Why are cells not regularly used as medicine?

If our cells repair us, keep us safe from pathogens and form our immune system, why do we not grow more in laboratories to help our bodies when needed?

This is the basis of cell-based medicine: using cells to produce therapeutic products or to be transplanted into patients as therapy.

One of the main applications of cell therapy today is cancer treatment. In this, the 'T cells' responsible for destroying cancers are transplanted to patients who need them. The concept is simple, but the execution is exceptionally difficult.

The difficulty is keeping T cells 'happy' when taken from a patient or donor. As soon as cells leave the body, they begin to change, stop functioning as they should, and eventually, die.

Biologists have typically used complex chemical environments to force cells to function and multiply in laboratory cultures. We now know, however, that the chemical environment is only half of the picture; cells must 'feel' that their mechanical environment is right for them. If we are to control the activation of T cells to multiply, their laboratory environment must have the same mechanical properties (such as stiffness) as naturally in a body.

T cell activation and expansion are significant barriers to the cost-effective scaling of cell therapies, despite becoming a gold standard for many diseases, including cancer and arthritis.
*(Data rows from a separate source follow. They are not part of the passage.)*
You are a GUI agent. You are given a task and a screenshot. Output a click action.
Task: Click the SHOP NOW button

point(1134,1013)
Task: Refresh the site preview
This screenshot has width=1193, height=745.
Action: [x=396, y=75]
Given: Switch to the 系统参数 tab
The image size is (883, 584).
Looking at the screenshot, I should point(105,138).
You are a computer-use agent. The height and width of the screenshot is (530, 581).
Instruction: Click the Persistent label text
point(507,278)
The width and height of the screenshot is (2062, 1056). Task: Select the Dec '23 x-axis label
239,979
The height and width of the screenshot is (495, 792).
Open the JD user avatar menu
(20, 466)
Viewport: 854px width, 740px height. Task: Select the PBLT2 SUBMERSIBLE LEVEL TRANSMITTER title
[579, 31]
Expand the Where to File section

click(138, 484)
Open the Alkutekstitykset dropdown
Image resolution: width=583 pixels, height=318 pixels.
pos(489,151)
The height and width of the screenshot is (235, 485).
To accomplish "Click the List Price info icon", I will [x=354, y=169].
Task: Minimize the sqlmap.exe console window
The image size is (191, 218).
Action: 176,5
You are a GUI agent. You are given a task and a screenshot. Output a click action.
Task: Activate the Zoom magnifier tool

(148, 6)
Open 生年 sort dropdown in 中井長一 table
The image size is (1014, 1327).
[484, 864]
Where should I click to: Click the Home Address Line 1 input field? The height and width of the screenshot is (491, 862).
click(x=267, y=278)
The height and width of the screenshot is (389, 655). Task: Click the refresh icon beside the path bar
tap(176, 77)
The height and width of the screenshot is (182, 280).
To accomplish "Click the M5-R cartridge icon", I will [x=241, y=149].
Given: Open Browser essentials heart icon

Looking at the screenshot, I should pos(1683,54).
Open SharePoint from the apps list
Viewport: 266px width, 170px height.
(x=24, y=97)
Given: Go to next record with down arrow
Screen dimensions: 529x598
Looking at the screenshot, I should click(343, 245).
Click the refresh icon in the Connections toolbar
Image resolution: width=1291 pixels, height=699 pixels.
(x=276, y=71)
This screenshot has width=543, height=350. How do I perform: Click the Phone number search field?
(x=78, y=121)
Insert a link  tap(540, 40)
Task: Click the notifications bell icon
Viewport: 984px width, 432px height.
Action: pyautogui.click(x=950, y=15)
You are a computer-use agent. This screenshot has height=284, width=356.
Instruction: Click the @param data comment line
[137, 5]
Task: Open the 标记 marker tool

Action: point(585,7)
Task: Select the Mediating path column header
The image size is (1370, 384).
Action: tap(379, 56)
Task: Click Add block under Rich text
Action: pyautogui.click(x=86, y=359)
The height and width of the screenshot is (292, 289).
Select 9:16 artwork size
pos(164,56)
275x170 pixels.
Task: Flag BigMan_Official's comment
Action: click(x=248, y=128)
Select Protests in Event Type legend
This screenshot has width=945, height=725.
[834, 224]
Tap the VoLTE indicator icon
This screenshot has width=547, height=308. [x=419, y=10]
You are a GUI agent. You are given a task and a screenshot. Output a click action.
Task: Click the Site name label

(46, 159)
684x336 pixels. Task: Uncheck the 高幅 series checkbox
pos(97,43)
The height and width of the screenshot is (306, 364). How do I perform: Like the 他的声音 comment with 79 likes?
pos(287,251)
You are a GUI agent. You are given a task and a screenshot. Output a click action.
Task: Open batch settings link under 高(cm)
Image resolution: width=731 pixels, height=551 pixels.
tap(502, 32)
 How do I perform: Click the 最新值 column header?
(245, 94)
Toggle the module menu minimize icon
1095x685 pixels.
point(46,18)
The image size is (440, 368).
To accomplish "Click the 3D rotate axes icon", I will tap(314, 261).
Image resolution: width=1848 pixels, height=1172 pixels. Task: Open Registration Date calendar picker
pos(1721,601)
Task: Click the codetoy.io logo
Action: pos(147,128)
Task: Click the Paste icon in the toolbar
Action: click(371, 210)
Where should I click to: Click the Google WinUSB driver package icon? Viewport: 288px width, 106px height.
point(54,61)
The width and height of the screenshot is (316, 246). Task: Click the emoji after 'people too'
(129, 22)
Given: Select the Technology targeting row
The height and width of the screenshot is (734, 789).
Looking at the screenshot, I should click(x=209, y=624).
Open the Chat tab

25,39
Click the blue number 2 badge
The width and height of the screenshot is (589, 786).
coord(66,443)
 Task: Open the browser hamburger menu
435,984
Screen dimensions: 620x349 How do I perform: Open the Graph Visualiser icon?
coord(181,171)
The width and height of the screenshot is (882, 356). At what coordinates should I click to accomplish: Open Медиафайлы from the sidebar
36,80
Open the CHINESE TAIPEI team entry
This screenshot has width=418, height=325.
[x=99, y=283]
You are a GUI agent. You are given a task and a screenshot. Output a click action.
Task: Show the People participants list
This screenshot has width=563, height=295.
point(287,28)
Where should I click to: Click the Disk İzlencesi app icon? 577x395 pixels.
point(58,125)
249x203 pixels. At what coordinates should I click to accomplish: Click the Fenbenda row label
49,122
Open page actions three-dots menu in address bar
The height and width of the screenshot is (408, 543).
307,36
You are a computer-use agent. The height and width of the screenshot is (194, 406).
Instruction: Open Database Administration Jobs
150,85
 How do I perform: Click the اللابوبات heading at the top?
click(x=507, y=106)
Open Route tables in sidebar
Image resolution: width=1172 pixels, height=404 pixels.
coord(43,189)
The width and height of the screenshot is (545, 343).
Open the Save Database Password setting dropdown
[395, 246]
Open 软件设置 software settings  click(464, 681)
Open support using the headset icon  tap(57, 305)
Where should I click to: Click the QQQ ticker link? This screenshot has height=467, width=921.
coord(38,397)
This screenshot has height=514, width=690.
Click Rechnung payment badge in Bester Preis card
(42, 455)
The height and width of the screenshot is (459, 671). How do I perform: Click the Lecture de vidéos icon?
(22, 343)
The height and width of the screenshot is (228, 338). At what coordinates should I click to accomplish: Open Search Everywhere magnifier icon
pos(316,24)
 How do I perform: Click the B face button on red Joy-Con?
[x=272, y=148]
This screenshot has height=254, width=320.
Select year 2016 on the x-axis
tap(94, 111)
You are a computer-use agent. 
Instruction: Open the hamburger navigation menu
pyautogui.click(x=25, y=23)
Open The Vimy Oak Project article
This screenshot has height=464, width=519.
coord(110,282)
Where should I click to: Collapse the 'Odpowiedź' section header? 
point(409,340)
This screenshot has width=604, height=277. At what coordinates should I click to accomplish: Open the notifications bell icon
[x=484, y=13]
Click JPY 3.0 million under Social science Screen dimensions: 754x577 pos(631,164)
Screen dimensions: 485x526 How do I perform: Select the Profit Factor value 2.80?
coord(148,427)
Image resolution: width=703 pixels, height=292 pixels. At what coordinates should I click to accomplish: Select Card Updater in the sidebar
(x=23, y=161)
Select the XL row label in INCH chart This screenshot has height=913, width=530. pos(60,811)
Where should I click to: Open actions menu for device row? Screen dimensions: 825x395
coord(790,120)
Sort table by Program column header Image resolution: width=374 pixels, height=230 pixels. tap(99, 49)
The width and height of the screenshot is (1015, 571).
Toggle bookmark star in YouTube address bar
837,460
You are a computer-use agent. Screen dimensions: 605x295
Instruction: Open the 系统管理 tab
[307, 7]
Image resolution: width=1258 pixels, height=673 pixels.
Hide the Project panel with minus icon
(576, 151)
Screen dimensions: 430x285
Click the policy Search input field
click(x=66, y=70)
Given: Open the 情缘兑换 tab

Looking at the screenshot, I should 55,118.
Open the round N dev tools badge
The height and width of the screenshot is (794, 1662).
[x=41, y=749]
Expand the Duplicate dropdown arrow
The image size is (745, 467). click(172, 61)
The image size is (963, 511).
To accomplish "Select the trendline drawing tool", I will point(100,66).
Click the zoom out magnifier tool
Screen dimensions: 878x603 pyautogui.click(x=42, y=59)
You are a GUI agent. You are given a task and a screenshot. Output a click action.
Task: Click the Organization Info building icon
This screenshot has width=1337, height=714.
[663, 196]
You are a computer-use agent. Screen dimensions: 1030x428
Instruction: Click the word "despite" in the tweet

Cost-effective scaling and improved function of cell therapies can only be achieved through advanced engineering biology approaches.

StemBond Technologies uses advanced material science to make cell culture environments that support optimal cell function. By controlling the mechanical environment of culture to optimise cell function, we will overcome the most significant obstacle to effective cell therapies. We will develop stiffness-modulatory microspheres to control T cell activation, increasing expansion yield, reducing cell exhaustion, and improving targeting.

With this advancement, we will be one step closer to the routine use of cells as medicine.